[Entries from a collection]
╭──
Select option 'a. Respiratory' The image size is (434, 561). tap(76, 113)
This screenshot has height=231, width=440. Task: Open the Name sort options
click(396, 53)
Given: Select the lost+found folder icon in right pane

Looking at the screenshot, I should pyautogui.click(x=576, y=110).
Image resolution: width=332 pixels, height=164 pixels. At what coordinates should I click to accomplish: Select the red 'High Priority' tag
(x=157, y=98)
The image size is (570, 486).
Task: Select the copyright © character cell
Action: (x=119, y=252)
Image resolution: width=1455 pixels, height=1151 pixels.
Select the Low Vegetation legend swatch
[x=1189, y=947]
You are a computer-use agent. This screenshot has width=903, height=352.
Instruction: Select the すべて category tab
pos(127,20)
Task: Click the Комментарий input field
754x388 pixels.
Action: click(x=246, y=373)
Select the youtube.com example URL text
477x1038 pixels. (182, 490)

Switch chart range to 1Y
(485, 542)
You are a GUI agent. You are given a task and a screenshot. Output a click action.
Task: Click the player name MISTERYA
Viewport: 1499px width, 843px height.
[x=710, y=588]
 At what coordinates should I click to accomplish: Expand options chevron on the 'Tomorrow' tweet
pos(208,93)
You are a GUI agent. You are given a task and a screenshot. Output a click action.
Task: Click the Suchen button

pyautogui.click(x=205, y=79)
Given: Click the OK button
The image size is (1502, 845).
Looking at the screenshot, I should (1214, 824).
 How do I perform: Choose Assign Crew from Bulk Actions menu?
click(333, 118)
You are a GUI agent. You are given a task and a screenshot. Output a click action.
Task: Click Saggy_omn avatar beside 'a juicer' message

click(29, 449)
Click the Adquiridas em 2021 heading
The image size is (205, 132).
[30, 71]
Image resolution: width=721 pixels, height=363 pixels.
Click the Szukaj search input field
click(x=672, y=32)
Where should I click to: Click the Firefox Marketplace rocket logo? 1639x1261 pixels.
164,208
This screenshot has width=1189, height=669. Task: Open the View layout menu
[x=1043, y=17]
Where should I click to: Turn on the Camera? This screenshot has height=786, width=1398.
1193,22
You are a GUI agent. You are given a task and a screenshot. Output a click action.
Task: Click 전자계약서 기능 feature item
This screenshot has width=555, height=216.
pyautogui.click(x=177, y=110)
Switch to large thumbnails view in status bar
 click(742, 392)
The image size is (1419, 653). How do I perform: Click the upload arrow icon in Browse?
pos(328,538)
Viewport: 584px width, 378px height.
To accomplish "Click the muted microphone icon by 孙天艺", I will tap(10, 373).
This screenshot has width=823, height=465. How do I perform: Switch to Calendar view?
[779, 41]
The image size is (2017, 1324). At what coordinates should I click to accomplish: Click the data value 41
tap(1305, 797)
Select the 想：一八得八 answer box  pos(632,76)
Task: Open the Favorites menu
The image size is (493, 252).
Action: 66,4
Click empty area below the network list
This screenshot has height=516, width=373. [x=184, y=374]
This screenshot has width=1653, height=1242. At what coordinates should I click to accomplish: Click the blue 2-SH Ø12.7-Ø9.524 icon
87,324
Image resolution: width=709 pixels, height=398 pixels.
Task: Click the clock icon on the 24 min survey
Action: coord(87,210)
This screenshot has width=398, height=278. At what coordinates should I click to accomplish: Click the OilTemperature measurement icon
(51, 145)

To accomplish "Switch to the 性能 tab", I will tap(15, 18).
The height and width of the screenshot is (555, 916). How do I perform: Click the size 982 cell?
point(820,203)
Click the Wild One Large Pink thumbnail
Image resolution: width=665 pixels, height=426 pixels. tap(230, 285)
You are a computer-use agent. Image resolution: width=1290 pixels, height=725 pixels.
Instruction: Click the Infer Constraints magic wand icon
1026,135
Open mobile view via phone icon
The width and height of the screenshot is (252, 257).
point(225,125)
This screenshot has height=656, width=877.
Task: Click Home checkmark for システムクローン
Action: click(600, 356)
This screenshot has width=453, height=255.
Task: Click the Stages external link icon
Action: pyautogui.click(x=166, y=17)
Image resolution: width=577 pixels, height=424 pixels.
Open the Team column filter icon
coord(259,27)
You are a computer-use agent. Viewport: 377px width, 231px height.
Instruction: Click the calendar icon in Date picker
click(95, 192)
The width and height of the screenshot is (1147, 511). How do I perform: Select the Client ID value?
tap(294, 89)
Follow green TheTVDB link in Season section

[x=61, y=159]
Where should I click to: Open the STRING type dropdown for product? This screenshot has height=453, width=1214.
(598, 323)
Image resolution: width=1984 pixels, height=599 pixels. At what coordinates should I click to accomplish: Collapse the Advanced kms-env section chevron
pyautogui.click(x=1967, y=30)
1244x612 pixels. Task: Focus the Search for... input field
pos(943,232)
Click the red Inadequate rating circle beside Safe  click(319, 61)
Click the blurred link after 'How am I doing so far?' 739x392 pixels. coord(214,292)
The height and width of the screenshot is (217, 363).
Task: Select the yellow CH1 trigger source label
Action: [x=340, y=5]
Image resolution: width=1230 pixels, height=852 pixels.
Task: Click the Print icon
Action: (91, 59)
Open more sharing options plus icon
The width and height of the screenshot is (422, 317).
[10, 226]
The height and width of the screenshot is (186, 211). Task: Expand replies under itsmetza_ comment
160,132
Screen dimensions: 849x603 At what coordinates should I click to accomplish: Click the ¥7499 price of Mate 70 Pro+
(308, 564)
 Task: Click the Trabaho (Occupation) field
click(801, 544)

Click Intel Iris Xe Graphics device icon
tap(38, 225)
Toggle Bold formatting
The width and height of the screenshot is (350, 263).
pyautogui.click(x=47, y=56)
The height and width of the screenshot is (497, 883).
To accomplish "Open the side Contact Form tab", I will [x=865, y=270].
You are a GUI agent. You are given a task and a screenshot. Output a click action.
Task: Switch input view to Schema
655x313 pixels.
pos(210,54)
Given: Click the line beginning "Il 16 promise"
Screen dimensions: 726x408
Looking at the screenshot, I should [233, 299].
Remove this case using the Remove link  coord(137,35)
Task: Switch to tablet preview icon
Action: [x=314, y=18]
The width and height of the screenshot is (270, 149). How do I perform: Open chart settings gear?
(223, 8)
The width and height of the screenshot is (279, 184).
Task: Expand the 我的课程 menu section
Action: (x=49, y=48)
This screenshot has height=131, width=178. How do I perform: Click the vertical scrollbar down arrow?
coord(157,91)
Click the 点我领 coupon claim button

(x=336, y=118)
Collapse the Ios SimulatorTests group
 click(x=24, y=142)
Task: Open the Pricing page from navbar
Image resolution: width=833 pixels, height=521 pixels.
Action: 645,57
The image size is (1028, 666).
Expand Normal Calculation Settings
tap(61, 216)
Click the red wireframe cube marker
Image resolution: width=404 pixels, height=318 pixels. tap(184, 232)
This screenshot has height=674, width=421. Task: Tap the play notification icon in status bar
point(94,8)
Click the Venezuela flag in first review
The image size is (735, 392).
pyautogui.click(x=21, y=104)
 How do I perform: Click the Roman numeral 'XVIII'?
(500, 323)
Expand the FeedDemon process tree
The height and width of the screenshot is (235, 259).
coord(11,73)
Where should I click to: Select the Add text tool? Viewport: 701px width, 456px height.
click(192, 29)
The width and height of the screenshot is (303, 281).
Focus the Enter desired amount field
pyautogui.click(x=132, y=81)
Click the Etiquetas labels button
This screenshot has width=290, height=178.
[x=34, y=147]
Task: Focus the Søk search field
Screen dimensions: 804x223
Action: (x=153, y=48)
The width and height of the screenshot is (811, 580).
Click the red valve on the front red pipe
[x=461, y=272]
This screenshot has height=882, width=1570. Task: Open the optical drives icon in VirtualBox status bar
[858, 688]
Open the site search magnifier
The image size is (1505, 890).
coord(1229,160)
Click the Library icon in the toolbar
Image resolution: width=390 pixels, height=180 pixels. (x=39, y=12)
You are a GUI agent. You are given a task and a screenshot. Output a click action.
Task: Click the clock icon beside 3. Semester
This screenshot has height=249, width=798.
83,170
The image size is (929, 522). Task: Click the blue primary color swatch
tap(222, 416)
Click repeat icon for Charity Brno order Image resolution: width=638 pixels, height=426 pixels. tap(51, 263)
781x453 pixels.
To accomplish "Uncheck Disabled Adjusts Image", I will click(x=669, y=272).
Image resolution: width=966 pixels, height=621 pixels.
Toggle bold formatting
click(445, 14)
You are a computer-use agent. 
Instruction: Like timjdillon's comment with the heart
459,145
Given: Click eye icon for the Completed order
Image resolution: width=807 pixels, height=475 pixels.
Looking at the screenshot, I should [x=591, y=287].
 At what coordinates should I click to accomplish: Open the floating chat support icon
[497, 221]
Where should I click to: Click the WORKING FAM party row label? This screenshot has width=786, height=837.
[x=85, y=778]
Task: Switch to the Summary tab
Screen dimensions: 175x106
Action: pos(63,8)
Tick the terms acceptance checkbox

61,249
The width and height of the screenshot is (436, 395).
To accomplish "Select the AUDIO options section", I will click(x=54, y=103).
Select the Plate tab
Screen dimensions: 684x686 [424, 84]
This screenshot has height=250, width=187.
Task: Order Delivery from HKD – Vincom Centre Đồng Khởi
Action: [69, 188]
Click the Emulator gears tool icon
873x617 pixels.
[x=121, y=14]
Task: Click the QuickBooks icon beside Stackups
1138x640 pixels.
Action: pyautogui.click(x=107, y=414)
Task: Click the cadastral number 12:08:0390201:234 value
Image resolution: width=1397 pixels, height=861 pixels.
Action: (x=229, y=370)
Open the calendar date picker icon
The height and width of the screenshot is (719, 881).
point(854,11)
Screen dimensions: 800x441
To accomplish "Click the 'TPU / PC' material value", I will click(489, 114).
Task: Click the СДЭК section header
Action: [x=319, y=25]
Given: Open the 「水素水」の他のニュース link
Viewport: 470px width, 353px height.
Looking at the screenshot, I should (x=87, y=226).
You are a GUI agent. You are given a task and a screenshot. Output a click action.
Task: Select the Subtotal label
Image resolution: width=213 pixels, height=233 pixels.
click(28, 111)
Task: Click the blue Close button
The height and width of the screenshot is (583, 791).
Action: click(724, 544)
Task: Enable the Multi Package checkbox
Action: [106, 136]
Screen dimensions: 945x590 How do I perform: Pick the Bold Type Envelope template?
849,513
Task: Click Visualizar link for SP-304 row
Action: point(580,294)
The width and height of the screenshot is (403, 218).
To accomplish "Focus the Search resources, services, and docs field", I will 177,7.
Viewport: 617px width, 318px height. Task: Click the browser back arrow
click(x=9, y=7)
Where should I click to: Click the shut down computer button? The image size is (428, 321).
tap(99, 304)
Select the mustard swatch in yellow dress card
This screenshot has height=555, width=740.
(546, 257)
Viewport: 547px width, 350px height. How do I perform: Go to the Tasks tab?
╰──
Please copy out the entries word for word, from the very start through the line containing "Action: (x=119, y=252)", including both ends.

TASK SOLUTION:
Select option 'a. Respiratory' The image size is (434, 561). tap(76, 113)
This screenshot has height=231, width=440. Task: Open the Name sort options
click(396, 53)
Given: Select the lost+found folder icon in right pane

Looking at the screenshot, I should pyautogui.click(x=576, y=110).
Image resolution: width=332 pixels, height=164 pixels. At what coordinates should I click to accomplish: Select the red 'High Priority' tag
(x=157, y=98)
The image size is (570, 486).
Task: Select the copyright © character cell
Action: (x=119, y=252)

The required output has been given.